La prolifération d'une algue tueuse

06 mars 1992
01m 36s
Réf. 00026

Notice

Résumé :

Sur la côte méditerranéenne, une algue toxique, caulerpa taxifolia, inquiète de plus en plus les spécialistes. Un comité a été constitué pour étudier le danger de sa prolifération.

Date de diffusion :
06 mars 1992
Source :
France 2 (Collection: JA2 20H )
Personnalité(s) :

Éclairage

Le reportage reflète l'agitation qui s'est emparée des médias lorsque l'on a "découvert" la prolifération de cette algue sur les côtes provençales. On en parle beaucoup moins aujourd'hui. Elle n'a pourtant cessé de s'étendre et rares sont les zones de la Méditerranée qui en sont aujourd'hui exemptes. Il s'agit d'une algue verte tropicale introduite pour la décoration des aquariums. C'est en 1984, accidentellement, à partir des aquariums du Musée océanographique de Monaco, qu'elle s'est répandue. La découverte de son extension quelques années après a provoqué une vive émotion, encore amplifiée par le traitement médiatique qui en a été donné. La catastrophe annoncée n'a pas eu lieu, mais cette algue couvre aujourd'hui 5 000 ha discontinus le long des côtes, non seulement en France, mais aussi en Espagne, en Italie, sur le littoral balkanique et en Tunisie.

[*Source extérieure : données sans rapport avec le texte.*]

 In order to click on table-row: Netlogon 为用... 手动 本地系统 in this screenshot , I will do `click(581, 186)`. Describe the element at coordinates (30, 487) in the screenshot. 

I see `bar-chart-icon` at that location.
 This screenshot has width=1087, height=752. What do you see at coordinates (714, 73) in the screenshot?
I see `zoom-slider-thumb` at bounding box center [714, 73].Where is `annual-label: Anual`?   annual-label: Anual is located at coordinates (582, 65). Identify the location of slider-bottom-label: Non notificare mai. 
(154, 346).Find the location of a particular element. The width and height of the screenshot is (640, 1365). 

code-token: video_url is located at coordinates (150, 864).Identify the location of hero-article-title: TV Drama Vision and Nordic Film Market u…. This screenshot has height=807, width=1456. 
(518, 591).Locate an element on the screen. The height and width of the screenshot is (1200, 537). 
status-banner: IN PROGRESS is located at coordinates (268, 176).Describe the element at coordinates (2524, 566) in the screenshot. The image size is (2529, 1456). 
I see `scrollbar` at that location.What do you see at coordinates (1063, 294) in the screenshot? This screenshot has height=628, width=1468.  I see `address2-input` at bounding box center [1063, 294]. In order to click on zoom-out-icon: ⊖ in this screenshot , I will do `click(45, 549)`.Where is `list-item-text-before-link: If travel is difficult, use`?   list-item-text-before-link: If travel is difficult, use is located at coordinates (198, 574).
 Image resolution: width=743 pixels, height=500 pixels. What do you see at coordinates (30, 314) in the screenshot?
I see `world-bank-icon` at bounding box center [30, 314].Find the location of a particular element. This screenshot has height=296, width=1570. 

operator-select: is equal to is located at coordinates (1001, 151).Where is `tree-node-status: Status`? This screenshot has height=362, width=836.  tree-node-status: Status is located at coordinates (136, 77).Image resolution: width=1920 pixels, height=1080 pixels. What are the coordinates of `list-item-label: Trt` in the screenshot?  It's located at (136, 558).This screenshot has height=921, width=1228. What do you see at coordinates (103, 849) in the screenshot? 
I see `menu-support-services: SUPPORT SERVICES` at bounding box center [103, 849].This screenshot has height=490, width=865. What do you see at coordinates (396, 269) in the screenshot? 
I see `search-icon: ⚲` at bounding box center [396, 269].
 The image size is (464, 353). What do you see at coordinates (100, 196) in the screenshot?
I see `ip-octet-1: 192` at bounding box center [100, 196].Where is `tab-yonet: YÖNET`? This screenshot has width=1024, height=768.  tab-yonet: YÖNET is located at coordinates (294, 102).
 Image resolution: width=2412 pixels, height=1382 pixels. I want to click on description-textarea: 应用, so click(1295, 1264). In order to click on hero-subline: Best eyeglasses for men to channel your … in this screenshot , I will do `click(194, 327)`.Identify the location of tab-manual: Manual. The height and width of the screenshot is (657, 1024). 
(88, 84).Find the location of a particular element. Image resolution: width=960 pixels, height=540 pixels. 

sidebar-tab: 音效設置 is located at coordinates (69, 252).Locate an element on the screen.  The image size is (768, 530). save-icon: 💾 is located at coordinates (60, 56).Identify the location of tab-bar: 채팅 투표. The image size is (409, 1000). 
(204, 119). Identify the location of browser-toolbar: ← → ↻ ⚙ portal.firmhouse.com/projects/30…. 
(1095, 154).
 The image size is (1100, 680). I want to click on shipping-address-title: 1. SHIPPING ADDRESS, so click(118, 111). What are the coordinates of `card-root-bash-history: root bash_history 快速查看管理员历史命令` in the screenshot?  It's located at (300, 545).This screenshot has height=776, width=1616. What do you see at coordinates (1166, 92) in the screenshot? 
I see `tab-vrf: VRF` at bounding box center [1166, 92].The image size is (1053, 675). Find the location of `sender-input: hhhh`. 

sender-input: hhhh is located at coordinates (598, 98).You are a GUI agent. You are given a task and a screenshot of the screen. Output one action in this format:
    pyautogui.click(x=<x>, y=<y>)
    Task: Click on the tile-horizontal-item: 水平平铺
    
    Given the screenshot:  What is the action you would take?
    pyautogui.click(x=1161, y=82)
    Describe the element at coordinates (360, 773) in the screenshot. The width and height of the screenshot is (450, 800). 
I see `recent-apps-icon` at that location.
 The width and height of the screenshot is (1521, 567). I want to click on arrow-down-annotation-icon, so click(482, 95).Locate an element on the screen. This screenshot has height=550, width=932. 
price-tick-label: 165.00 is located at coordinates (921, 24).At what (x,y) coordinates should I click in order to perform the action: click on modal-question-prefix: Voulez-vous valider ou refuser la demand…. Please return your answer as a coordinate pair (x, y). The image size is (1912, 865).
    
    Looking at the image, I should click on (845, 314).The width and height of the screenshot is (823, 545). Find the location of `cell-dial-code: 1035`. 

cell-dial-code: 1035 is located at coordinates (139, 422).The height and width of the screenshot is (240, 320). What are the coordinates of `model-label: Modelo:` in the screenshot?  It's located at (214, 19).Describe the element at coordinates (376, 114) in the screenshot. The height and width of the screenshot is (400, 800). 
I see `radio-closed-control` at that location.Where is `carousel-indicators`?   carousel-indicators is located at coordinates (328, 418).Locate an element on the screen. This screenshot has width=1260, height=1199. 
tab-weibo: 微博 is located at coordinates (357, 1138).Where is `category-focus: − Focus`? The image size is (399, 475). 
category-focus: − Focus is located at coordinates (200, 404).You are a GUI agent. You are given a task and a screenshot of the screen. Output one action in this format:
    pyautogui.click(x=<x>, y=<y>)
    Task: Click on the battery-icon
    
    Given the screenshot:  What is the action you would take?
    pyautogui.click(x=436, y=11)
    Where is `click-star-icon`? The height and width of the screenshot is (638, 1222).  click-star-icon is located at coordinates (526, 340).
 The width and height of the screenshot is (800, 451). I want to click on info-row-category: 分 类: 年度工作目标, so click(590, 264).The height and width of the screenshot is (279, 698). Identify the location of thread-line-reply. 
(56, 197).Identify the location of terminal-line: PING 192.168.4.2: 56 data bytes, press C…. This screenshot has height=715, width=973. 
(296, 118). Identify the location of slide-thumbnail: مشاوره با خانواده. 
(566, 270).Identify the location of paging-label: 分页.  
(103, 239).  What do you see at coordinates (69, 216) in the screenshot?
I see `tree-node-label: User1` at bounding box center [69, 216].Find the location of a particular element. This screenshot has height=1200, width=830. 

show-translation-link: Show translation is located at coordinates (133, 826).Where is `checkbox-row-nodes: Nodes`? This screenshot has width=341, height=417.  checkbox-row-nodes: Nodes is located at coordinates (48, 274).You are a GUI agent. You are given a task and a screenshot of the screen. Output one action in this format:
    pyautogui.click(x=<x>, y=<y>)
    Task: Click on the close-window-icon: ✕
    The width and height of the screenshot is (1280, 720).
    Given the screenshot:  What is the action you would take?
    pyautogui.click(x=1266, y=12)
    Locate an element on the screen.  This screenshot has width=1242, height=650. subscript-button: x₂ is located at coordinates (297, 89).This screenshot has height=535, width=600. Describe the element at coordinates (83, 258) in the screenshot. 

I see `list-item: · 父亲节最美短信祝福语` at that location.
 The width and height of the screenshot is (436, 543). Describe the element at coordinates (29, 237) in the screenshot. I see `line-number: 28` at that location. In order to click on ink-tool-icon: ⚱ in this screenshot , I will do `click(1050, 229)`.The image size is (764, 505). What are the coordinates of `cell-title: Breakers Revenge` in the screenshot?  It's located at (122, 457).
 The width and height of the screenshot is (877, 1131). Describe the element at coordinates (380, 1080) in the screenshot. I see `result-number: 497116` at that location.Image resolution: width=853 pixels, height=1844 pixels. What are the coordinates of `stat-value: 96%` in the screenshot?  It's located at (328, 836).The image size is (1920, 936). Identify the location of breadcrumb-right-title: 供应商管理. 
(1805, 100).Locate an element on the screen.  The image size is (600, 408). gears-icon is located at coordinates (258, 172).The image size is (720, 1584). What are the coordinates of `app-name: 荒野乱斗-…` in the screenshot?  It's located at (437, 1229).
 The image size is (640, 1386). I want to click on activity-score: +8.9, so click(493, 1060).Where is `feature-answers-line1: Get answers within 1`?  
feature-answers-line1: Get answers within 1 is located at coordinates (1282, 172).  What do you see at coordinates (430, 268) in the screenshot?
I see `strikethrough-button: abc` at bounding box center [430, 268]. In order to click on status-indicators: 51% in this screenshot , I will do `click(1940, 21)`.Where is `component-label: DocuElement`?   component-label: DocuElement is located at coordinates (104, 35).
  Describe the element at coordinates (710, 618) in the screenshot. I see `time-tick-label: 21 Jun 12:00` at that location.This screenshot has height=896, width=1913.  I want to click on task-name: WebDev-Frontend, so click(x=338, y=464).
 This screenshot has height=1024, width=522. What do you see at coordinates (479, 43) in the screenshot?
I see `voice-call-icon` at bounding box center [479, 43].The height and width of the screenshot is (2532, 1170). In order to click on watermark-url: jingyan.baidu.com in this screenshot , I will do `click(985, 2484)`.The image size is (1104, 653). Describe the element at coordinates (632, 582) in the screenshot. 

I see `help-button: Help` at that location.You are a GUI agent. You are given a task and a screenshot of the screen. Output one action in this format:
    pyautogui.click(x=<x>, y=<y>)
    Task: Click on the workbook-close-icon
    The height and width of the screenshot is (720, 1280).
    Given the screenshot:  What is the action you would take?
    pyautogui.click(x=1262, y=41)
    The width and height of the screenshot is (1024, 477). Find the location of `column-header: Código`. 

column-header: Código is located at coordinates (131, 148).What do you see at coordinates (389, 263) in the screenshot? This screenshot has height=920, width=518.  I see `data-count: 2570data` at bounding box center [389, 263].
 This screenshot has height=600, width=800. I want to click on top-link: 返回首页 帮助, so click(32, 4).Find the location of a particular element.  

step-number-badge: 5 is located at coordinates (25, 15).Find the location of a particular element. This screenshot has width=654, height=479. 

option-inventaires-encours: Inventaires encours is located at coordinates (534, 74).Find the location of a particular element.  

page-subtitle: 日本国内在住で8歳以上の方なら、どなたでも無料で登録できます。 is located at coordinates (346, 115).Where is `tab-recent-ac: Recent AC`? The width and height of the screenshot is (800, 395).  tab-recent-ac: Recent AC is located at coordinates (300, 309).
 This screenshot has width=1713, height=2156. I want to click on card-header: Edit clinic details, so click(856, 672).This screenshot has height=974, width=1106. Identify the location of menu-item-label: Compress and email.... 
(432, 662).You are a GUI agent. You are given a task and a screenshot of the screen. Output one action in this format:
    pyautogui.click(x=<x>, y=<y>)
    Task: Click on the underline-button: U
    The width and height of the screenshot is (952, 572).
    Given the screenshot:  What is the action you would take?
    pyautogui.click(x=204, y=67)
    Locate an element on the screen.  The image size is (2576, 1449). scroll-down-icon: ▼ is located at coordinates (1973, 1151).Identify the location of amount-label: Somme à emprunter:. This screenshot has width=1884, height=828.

Toxique pour la plupart des animaux, elle menace en proliférant les espèces endémiques et notamment les herbiers de posidonies qui jouent un rôle essentiel dans la "respiration" de la Méditerranée. Diverses méthodes de lutte ont été expérimentées, lutte biologique à partir de - rares - prédateurs, solutions de cuivre, etc. Certaines sont présentées dans ce reportage, l'éradication manuelle et la pose de bâches opaques pour empêcher la photosynthèse. Aucune jusqu'à présent n'apparaît comme "la" solution au problème. En tout cas, cette invasion montre bien les risques que peut présenter l'introduction, volontaire ou non, d'espèces nouvelles.

Jean-Marie Guillon

Transcription

Philippe Lefait
Madame, Monsieur, bonjour. Pour commencer ce journal, parlons d'environnement. Hier, l'OMS, l'Organisation Mondiale de la Santé, annonçait que chaque année, les maladies liées à l'environnement tuaient dans le monde quarante millions de personnes. Le problème est donc majeur. Il prend toutes sortes de formes. Par exemple, vous savez que le littoral méditerranéen est actuellement menacé par une algue toxique, la Caulerpa Taxifolia. La ville de Saint-Raphaël vient de lancer une expérience pilote pour étudier la progression de cette algue en Méditerranée et donc lutter contre elle. Claude Crespo.
Claude Crespo
La Caulerpa Taxifolia, une algue qui a l'air inoffensive comme ça, mais qui détruit peu à peu l'équilibre naturel du milieu marin, d'où cette initiative : transformer le port privé de Saint-Raphaël en un laboratoire d'étude de cette prolifération. L'expérience a consisté à diviser en trois zones le littoral contaminé. Première zone, on arrache les algues pour ensuite les arroser de mazout et les brûler enfin. Deuxième zone, on étend une bâche opaque pour créer une obscurité artificielle, comme si l'algue se trouvait à plus de quarante mètres de profondeur. La troisième zone sert de témoin aux deux autres. Une cellule a été mise en place avec la municipalité, les Affaires Maritimes et l'Ifremer, unis dans un seul but.
Jean-Claude Laredo
Surveillance, information du public, feed-back du public vers nous, et à ce moment-là surveillance en total accord avec les scientifiques. Il n'y a pas de place pour l'amateurisme dans cette lutte contre le chiendent de la mer.
Claude Crespo
Un réel problème qui préoccupe les autorités scientifiques, la prolifique Caulerpa aurait déjà été signalée à Saint-Cyprien, dans les Pyrénées Orientales.